+++ Input data

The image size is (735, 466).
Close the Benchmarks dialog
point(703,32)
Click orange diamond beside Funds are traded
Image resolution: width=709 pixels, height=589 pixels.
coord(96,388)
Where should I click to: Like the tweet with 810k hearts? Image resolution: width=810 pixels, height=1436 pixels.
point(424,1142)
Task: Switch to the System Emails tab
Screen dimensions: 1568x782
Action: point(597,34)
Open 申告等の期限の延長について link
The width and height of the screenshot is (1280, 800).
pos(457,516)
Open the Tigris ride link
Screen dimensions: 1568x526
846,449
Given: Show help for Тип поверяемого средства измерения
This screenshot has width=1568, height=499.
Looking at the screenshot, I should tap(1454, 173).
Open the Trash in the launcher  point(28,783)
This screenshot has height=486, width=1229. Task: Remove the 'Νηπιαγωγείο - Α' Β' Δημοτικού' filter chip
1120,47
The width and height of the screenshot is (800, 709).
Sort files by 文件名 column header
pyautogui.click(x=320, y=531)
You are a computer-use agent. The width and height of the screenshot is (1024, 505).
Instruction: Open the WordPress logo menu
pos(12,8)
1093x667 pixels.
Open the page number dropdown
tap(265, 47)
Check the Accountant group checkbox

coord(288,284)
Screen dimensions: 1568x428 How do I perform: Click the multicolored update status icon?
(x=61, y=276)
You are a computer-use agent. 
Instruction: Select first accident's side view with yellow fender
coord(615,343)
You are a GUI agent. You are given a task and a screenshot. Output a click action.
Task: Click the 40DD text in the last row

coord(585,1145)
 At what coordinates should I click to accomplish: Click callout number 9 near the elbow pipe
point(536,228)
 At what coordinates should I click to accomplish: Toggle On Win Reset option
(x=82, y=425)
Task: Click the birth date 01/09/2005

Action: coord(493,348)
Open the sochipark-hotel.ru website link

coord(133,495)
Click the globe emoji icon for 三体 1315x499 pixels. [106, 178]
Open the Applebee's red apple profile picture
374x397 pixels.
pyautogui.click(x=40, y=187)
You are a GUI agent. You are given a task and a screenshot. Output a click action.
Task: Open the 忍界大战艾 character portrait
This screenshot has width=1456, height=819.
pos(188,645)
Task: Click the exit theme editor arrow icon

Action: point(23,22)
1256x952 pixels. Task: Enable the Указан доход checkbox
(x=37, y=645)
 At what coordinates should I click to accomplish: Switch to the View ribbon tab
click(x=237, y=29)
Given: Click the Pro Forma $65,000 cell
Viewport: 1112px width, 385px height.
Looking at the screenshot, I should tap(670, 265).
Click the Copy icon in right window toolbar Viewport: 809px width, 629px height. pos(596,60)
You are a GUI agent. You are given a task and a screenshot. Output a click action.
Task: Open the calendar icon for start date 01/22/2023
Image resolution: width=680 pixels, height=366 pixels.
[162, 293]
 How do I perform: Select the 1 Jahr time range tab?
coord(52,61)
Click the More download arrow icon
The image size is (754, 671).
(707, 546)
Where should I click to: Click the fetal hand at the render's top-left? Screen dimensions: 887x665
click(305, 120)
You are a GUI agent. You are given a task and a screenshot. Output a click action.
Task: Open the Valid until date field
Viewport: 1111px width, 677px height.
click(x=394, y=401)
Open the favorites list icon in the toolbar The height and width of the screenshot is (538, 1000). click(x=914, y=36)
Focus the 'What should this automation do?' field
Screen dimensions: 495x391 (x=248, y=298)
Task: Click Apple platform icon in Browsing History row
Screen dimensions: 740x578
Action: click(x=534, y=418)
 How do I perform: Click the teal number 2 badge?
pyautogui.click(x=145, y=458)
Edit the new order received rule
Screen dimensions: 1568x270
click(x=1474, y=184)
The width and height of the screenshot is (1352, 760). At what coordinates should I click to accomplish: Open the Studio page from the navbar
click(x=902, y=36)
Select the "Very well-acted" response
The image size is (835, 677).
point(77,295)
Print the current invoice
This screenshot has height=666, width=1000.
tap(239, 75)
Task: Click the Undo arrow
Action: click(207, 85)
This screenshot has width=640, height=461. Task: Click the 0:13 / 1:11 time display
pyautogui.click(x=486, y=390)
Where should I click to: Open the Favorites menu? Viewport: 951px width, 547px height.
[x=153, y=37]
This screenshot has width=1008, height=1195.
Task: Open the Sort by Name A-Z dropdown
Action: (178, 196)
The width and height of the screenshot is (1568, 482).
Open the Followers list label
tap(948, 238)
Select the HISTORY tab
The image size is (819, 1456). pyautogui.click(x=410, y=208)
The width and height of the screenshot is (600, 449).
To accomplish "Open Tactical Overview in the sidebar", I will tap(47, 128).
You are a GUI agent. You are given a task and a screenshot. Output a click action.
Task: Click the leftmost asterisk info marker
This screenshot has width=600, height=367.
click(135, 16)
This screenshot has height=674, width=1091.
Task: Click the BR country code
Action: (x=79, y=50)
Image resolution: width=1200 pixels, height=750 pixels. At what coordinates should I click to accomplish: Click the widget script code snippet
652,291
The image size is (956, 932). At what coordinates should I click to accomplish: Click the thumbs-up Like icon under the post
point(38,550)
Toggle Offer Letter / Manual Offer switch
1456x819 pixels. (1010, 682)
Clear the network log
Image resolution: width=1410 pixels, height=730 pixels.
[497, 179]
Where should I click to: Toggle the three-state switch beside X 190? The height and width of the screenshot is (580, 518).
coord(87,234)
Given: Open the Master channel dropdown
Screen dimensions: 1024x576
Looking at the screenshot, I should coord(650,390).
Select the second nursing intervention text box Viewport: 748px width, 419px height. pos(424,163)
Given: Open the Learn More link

++++++

**To do:** Nothing should appear in the answer except the lines above from the line with "Close the Benchmarks dialog" through the line with "Task: Switch to the System Emails tab", both included, written out exactly.

**Answer to this task:**
Close the Benchmarks dialog
point(703,32)
Click orange diamond beside Funds are traded
Image resolution: width=709 pixels, height=589 pixels.
coord(96,388)
Where should I click to: Like the tweet with 810k hearts? Image resolution: width=810 pixels, height=1436 pixels.
point(424,1142)
Task: Switch to the System Emails tab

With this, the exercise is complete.